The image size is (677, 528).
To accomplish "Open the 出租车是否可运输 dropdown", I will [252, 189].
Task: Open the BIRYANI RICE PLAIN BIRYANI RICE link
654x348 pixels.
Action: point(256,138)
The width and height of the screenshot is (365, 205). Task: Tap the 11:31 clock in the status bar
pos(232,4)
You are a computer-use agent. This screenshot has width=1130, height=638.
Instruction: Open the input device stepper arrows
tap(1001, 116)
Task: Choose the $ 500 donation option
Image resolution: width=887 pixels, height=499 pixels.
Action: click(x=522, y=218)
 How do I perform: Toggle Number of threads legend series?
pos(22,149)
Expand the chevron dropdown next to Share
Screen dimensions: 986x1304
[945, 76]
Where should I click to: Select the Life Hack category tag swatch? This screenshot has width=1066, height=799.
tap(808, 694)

--

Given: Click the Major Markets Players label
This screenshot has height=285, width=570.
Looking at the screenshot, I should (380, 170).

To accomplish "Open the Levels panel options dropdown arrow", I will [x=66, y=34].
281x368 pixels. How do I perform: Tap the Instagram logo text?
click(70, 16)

Written exercise: Output the lines of the listing starting at the line containing "How do I perform: Toggle" and ending at the line containing "tap(808, 694)", copied exactly as they appear.

Full answer:
 How do I perform: Toggle Number of threads legend series?
pos(22,149)
Expand the chevron dropdown next to Share
Screen dimensions: 986x1304
[945, 76]
Where should I click to: Select the Life Hack category tag swatch? This screenshot has width=1066, height=799.
tap(808, 694)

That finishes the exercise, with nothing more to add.